Die bereits 1969 gegründete Bundesakademie für die öffentliche Verwaltung (BAköV) wurde im letzten Jahr um eine Digitalakademie als Teil der BAköV erweitert und diese soll den Behörden des Bundes digitalen Gründergeist einhauchen, schreibt das HANDELSBLATT. Doch Teresa Stiens fragt sich, woran es wirklich liegt, dass die Digitalisierung beim Staat kaum vorankomme?

Stiens erzählt den LeserInnen, dass der Ort, an dem Deutschlands Verwaltung in die Moderne überführt werden soll, nur wenige Gehminuten vom Kottbusser Tor entfernt liegt, einer Ecke Berlins, für die der Begriff „sozialer Brennpunkt“ einst erfunden wurde. Doch wer den „Kotti“ mit seinen Kleindealern und Betonfassaden hinter sich lasse und ein paar Straßen weiter zur neuen Digitalakademie des Bundes in Berlin-Kreuzberg laufe, werde dort von Sebastian Gradinger empfangen, dem Leiter der neuen Behörde. Einer Behörde, die eigentlich gar keine mehr sein wolle.
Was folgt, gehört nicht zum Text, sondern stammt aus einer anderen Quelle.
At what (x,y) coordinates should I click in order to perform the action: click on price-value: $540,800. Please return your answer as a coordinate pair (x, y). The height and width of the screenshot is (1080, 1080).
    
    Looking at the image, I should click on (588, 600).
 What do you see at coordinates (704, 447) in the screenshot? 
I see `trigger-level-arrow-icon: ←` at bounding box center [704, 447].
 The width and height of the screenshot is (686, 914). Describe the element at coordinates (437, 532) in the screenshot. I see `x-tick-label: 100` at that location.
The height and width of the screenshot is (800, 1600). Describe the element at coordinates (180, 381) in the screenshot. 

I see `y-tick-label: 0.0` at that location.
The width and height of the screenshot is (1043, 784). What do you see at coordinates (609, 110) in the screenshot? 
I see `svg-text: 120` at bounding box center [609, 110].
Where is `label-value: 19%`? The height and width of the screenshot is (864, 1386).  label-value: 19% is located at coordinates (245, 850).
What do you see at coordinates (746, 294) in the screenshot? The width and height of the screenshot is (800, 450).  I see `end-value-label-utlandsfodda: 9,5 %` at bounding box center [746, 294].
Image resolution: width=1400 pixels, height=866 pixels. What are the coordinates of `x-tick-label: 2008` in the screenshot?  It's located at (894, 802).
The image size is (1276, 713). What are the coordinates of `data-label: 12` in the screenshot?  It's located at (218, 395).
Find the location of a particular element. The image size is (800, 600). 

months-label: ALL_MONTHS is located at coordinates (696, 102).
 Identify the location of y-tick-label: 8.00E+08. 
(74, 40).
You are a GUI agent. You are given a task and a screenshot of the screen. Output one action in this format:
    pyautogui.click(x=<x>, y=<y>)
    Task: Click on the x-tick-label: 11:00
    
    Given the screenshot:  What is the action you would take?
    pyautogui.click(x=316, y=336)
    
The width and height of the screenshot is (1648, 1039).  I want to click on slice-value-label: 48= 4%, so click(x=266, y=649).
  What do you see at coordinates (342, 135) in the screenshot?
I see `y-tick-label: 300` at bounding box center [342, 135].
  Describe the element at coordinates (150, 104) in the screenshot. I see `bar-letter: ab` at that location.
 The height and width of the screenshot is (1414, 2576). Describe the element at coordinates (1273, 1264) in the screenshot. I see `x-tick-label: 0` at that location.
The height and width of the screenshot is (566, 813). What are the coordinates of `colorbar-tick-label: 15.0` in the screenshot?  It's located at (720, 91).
Der 46-Jährige verkörpere den Balanceakt, traditionelle Verwaltungsstrukturen mit den modernen Möglichkeiten des Internetzeitalters zu verbinden. Seine BAköV-Digitalakademie soll von nun an die Beschäftigten der Bundesverwaltung fortbilden, ihnen nicht nur digitale Arbeitsabläufe, sondern auch moderne Führungskultur vermitteln. Und das ist schon ambitioniert, wie die HANDELSBLATT-Journalistin schreibt, zählen zu Gradingers potenziellen Kunden nicht weniger rund 500.000 Bundesbeschäftigte.